# [OT] Problema con i notebooks! [RISOLTO]

## styrix

Salve a tutti! Oggi sono qui per dirvi che ho un ennesimo problema! :\

Allora, praticamente io dovrei comprarmi un notebook entro questo mese, ma non so quale prendere. Sicuramente prendo un derivante x86, ma non so quale dei tanti, scegliere. Io ero è sono molto interessato per gli ASUS, ma quale modello prendere? Ho saputo che è uscito una nuova CPU "Centrino", apposita per i laptops. Ora, le mie domande sono: 

1) Quale modello prendere (parlando di ASUS)?

2) L'hardware che monta ASUS, ha conflitti o incopatibilita' con il linux kernel?

3) Quale CPU fra P4, celeron, athlon, athlon xp, Centrino mi consigliate?

4) Se prendo un Centrino, nella variabile CFLAGS come -march=CPU, CPU == ? 

Aspetto vostre risposte con notevole ansia. 

Saluti da Andrea!

(Voci sulla posizione degli elementi)
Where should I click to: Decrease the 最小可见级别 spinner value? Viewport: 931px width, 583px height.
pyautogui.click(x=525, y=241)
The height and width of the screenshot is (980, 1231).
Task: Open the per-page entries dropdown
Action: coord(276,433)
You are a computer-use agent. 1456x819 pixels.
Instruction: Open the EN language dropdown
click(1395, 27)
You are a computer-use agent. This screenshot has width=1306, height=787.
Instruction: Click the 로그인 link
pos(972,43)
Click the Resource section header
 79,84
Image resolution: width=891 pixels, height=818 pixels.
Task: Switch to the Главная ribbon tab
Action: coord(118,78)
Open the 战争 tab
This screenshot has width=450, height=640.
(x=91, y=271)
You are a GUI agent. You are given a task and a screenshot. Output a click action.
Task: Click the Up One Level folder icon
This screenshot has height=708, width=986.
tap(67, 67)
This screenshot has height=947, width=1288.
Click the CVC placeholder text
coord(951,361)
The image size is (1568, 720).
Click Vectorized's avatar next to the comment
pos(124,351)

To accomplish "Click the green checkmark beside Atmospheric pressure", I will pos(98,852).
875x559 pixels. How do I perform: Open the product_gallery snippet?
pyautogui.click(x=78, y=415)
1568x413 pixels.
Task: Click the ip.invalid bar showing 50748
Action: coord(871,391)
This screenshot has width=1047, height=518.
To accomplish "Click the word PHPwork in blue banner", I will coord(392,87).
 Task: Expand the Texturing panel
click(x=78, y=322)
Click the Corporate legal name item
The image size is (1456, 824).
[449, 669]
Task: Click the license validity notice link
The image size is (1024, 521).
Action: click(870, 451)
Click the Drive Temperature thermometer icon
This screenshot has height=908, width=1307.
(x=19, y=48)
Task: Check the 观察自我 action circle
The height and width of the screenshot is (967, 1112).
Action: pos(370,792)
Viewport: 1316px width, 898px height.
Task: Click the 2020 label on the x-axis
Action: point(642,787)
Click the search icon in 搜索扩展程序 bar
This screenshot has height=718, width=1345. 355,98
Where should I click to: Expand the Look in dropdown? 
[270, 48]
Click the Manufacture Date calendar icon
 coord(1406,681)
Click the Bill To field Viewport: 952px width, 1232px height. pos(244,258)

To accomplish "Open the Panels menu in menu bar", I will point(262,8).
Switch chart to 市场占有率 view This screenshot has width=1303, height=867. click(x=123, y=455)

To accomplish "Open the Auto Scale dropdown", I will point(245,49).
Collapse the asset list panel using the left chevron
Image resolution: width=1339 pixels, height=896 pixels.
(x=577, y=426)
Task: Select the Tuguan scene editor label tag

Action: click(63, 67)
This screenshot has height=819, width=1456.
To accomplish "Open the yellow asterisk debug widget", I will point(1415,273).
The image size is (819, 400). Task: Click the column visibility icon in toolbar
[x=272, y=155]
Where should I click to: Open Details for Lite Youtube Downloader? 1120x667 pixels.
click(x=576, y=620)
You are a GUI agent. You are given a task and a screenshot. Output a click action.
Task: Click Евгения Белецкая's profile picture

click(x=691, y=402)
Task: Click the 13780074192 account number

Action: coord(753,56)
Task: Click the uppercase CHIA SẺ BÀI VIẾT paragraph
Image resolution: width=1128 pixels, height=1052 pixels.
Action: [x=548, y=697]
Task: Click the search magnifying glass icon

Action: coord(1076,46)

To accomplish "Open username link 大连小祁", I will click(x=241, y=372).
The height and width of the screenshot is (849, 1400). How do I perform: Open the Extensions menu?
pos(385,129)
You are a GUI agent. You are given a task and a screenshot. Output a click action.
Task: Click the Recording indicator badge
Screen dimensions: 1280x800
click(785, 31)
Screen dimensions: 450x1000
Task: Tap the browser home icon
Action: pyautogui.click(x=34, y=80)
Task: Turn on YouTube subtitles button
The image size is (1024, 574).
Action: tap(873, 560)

Problema posto 1:
Rispondi alle domande sul post dei notebook:
(a) Entro quando chi scrive dovrebbe comprare il notebook?
(b) Per quale marca di notebook chi scrive si dice molto interessato?
(c) Quale variabile viene nominata nella domanda sul valore di -march?
Problema posto 2:
Duplica fedelmente la parte del post compresa tra "Allora, praticamente io" e "-march=CPU, CPU == ?", estremi inclusi.

Risultato dell'esercizio 1:
(a) Entro questo mese.
(b) ASUS.
(c) CFLAGS.

Risultato dell'esercizio 2:
Allora, praticamente io dovrei comprarmi un notebook entro questo mese, ma non so quale prendere. Sicuramente prendo un derivante x86, ma non so quale dei tanti, scegliere. Io ero è sono molto interessato per gli ASUS, ma quale modello prendere? Ho saputo che è uscito una nuova CPU "Centrino", apposita per i laptops. Ora, le mie domande sono: 

1) Quale modello prendere (parlando di ASUS)?

2) L'hardware che monta ASUS, ha conflitti o incopatibilita' con il linux kernel?

3) Quale CPU fra P4, celeron, athlon, athlon xp, Centrino mi consigliate?

4) Se prendo un Centrino, nella variabile CFLAGS come -march=CPU, CPU == ?